4) More worryingly, I have to ask the question as to whether the UK Revenue are even aware of this. Technically this enormously significant company is 'dormant' in the definition used in the UK. It claims not to trade, has neither assets nor liabilities and therefore has no transactions to report. As such it may well not even submit a tax return to HMRC despite apparently coordinating the activities of PWC worldwide. Of course, it might do so, voluntarily, but dormant companies limited by guarantee don't normally figure high on the list of concerns of most tax inspectors, I expect. In which case it may simply not have been noticed because of the unusual structure PWC have adopted.
5) If it does now pop up on someone's radar in the UK then I hope someone here might look to see whether the claim that the entities within the PWC Global Network are as independent as claimed might be challenged. I suspect that PWC have been very clever in their planning. At face value it is obvious that these firms are under common control.
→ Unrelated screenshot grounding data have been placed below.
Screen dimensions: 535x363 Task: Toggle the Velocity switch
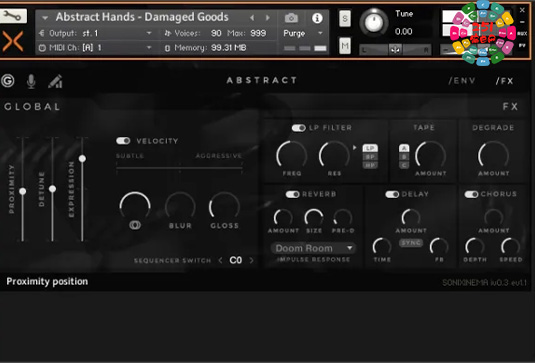pos(123,141)
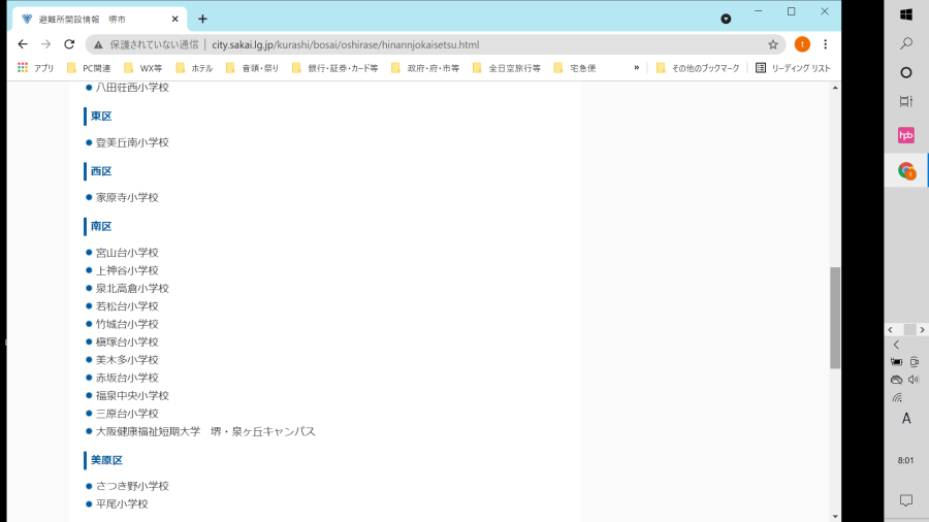Open notification center icon

[906, 501]

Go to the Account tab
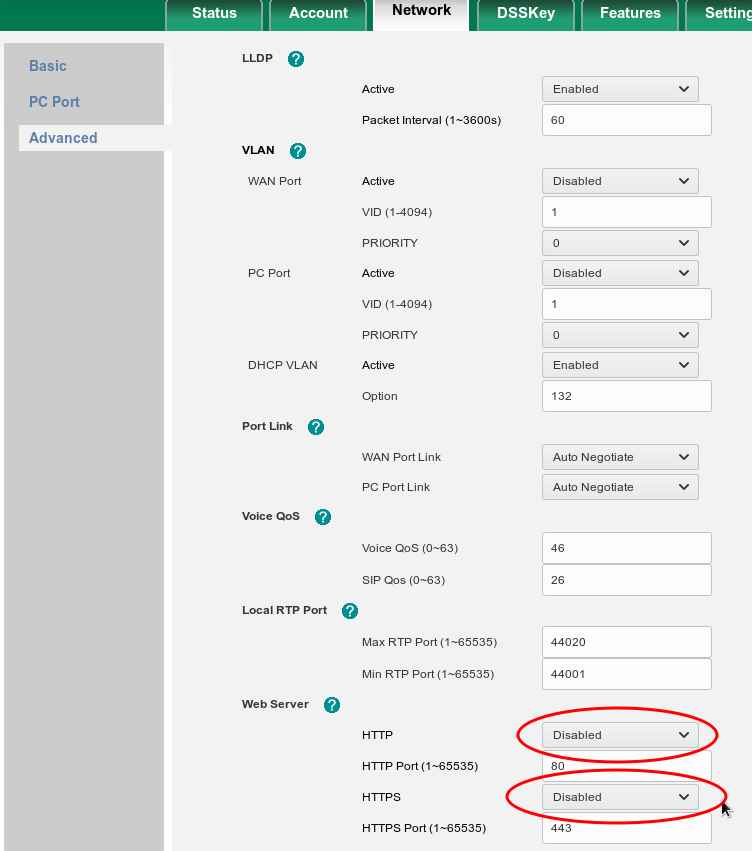(x=318, y=14)
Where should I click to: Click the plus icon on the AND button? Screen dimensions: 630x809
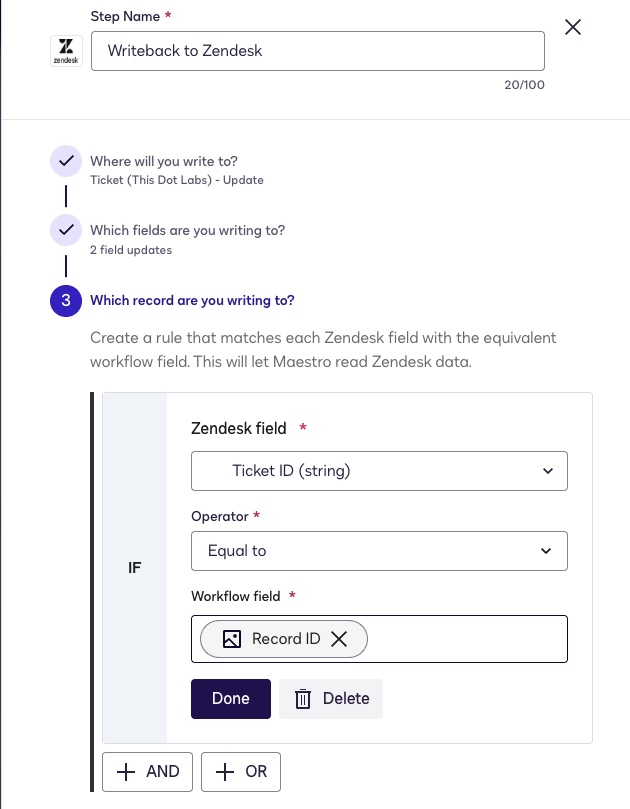tap(126, 771)
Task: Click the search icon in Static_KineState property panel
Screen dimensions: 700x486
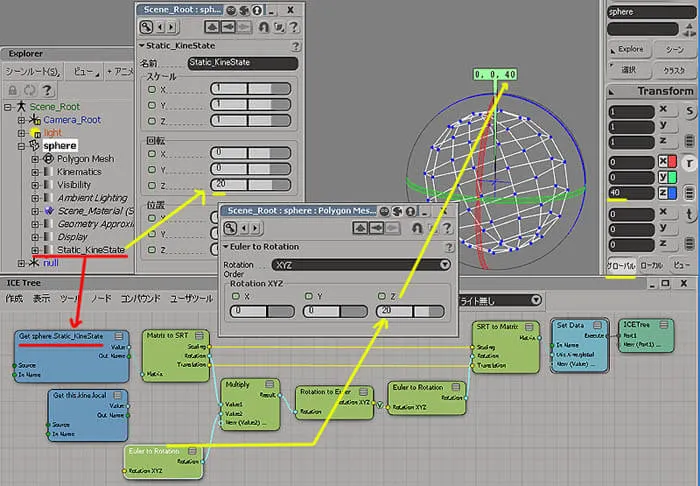Action: (x=146, y=27)
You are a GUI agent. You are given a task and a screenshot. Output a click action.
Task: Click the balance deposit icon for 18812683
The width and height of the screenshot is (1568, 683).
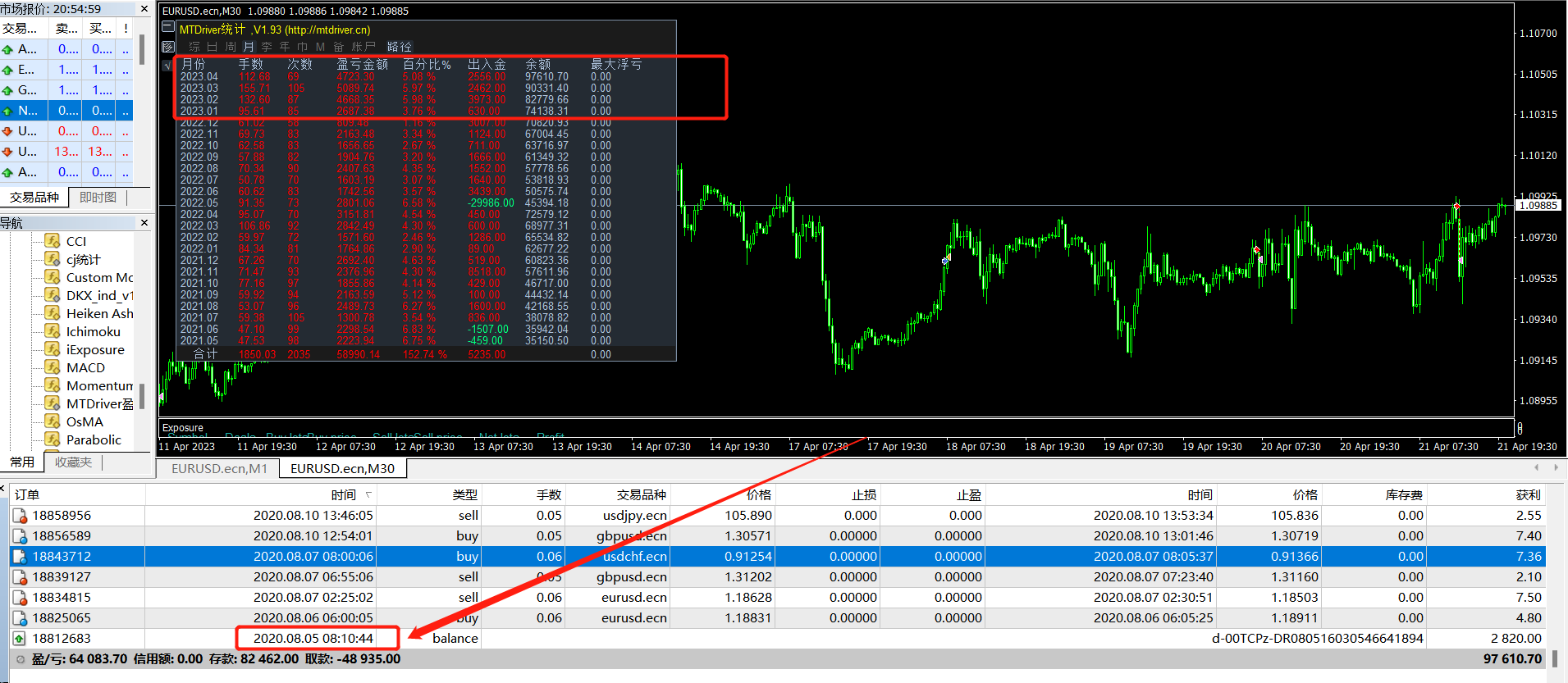(x=20, y=639)
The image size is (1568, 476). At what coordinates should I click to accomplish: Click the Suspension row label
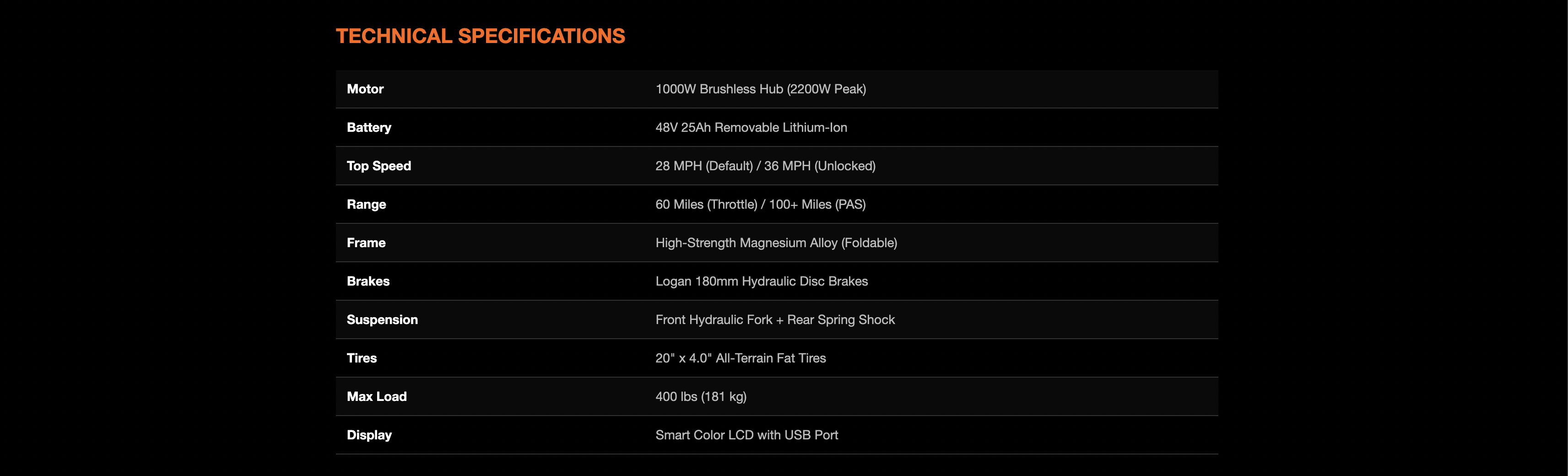coord(382,319)
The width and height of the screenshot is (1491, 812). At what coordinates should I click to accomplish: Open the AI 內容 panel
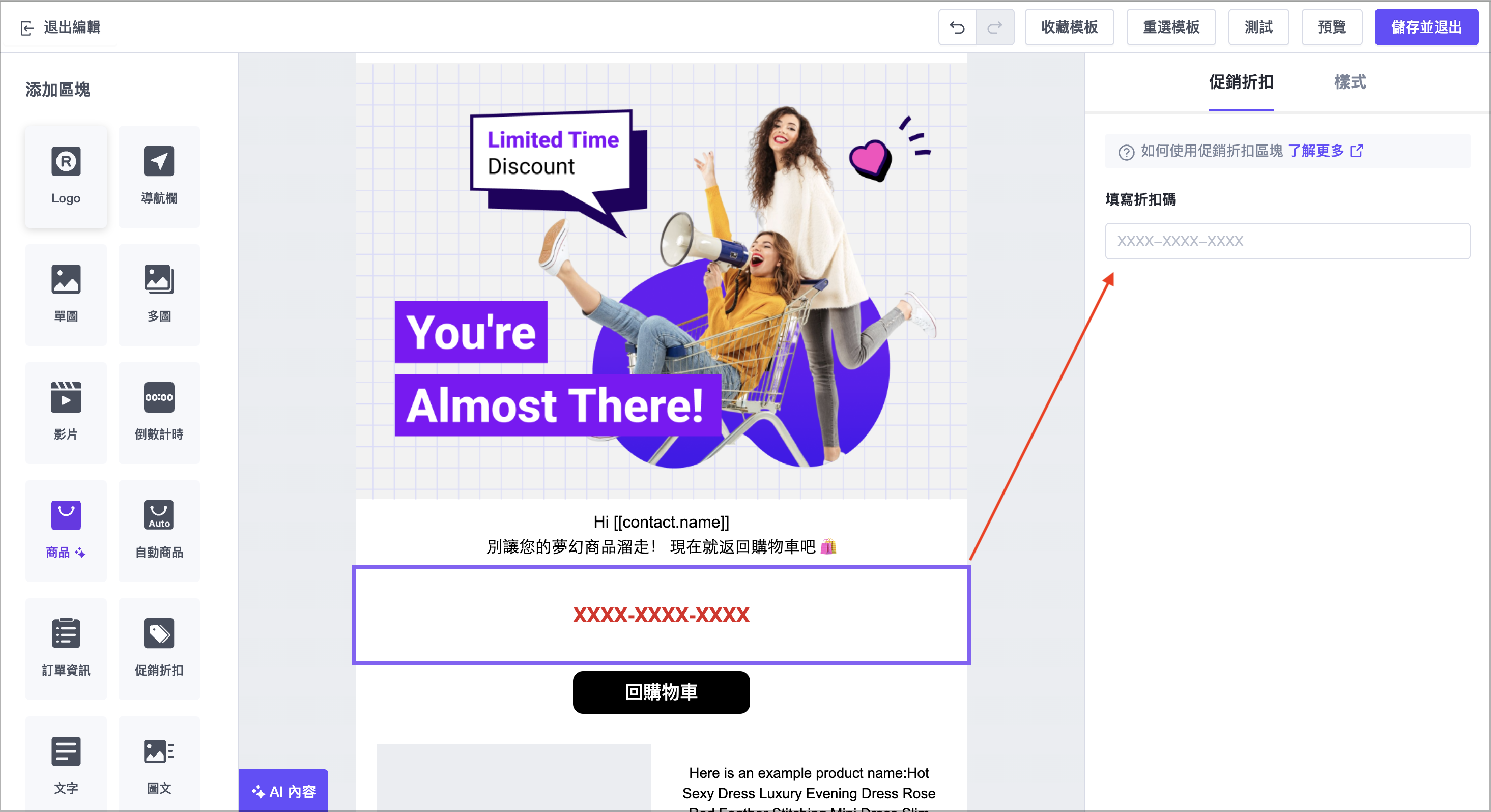coord(283,791)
All the member firms are associated - by membership of PricewaterhouseCoopers International Limited, for a start. Let's be clear; by holding that membership they are saying "we are a firm". Their web site says "we are a firm". These accounts say "we co-ordinate our activities". The accounts also say "we are uniform" in our actions. In fact, the wording appears sufficient to suggest to me that non-compliance is not tolerated because it is clear that all member firms are required to subscribe to this programme. In other words, there is but one PricewaterhouseCoopers.
If that's the case then I would like to think that arms length pricing rules should apply. In which case there can be no doubt whatsoever that a taxable income should arise in this company. But there appears to be none. The question has to be, why not when as these accounts make clear all the member firms of PricewaterhouseCoopers International Limited are under the common control of this company for all the reasons already noted'.
And what does control mean? Well, there are a number of definitions in UK taxation law alone. In the narrow sense (section 840 ICTA 1988) it means voting control. The use of a company limited by guarantee almost certainly prevents that applying. Perhaps more interesting though is section 755D ICTA 1988 which says control can be taken to mean any power a person has that ensures that 'the affairs of the company are conducted in accordance with his wishes'. The relevance of this is high; the definition is put forward with regard to controlled foreign companies. And it is clear that PricewaterhouseCoopers International Limited does have the power to make sure member firms are run in accordance with its wishes: that's the condition of membership. So there appears to be control, although I have little doubt that PWC have a defence to such suggestion, and that it is, at least in their opinion, legally valid even if clearly inconsistent with any commonsense interpretation of the situation as I put forward here.
But I hope this evidence does give the IRS something to think about because their rules on control may be different. And for that matter, I hope it gives HM Revenue & Customs in the UK similar cause to question what is happening. After all, why should PWC International appear to be controlled from the UK, as the reports of this company suggest to be the case, and run their international web sites from this country and yet declare no UK taxable profits for doing so? There may be legal defence for this - but as ever I raise the question, is the disingenuous structure PWC are using acceptable when corporate responsibility is considered? I think the answer is obvious.